+++ Source data

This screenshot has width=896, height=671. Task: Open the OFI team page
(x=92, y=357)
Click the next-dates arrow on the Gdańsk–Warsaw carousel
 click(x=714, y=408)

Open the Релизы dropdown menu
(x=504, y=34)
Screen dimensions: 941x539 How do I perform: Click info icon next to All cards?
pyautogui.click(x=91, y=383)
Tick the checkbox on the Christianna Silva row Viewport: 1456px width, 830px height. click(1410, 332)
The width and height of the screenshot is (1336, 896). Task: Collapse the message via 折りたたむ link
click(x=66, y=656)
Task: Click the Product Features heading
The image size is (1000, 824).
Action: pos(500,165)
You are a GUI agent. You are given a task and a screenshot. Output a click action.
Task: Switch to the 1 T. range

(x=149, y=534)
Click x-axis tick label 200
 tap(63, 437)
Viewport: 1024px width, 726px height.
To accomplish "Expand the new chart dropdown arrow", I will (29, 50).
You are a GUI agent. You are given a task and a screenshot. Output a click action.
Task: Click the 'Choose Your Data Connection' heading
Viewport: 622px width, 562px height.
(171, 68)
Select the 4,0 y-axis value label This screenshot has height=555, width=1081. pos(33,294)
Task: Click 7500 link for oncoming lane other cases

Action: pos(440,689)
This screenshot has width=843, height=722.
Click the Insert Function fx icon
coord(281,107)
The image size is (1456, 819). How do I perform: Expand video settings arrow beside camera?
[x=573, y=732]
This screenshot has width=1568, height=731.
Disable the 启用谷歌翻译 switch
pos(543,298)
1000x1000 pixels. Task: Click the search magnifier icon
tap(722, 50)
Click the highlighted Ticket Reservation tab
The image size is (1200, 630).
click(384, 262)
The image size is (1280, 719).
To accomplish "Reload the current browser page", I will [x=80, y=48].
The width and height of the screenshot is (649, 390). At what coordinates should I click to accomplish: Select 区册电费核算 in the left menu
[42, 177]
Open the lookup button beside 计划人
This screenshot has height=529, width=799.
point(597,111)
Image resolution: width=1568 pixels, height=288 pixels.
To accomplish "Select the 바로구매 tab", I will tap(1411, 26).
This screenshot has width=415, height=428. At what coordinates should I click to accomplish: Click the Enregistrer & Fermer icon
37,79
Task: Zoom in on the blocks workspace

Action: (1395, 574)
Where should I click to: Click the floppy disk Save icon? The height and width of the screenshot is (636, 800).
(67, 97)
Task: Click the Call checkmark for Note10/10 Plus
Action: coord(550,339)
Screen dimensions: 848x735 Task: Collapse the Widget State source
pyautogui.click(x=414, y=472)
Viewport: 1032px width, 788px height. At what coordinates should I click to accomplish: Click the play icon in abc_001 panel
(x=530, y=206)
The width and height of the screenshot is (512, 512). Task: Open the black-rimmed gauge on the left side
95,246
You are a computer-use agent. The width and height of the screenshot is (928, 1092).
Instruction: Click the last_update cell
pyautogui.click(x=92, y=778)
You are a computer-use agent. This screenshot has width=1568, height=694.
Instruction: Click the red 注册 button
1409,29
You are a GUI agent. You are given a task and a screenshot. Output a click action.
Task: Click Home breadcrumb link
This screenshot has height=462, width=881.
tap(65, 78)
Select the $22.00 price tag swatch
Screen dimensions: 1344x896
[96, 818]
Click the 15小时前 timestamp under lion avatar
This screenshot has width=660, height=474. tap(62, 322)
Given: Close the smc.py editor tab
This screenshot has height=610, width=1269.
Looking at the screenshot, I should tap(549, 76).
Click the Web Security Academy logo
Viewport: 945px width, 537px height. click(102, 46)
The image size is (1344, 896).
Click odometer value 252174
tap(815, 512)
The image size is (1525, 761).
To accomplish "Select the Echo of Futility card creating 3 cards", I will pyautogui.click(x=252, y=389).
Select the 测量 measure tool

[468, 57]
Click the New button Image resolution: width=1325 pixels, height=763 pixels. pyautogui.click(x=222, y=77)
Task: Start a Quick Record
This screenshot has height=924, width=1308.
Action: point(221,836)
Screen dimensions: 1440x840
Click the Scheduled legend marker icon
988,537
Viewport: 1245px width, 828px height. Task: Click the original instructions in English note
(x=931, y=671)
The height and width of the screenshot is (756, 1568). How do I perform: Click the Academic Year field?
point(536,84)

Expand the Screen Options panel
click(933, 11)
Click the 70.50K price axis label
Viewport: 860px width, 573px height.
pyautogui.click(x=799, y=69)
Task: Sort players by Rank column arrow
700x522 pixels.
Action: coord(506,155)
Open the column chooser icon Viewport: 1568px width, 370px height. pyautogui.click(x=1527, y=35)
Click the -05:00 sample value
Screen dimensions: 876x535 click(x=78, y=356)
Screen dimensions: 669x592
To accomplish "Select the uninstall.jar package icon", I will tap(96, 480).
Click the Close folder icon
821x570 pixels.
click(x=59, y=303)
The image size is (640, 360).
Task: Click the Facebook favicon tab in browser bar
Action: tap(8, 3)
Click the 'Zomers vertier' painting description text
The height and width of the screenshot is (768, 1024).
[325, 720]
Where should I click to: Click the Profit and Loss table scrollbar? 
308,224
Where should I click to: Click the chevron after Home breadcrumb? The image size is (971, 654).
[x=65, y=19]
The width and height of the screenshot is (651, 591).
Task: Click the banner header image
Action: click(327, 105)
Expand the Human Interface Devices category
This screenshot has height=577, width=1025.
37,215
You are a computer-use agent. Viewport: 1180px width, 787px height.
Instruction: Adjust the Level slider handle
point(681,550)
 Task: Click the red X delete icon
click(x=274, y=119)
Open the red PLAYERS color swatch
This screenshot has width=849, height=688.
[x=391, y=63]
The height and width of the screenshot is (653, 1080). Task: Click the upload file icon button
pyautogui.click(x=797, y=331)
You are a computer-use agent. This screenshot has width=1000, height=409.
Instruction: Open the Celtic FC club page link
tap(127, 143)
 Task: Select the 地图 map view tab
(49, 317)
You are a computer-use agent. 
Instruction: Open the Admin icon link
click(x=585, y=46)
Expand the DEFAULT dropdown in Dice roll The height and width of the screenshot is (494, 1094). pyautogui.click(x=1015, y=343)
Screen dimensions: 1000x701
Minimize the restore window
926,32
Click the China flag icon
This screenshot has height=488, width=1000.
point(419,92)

++++++

Exercise - The task calls for every line of the material that contains the string "Close".

Expected answer -
Given: Close the smc.py editor tab
Click the Close folder icon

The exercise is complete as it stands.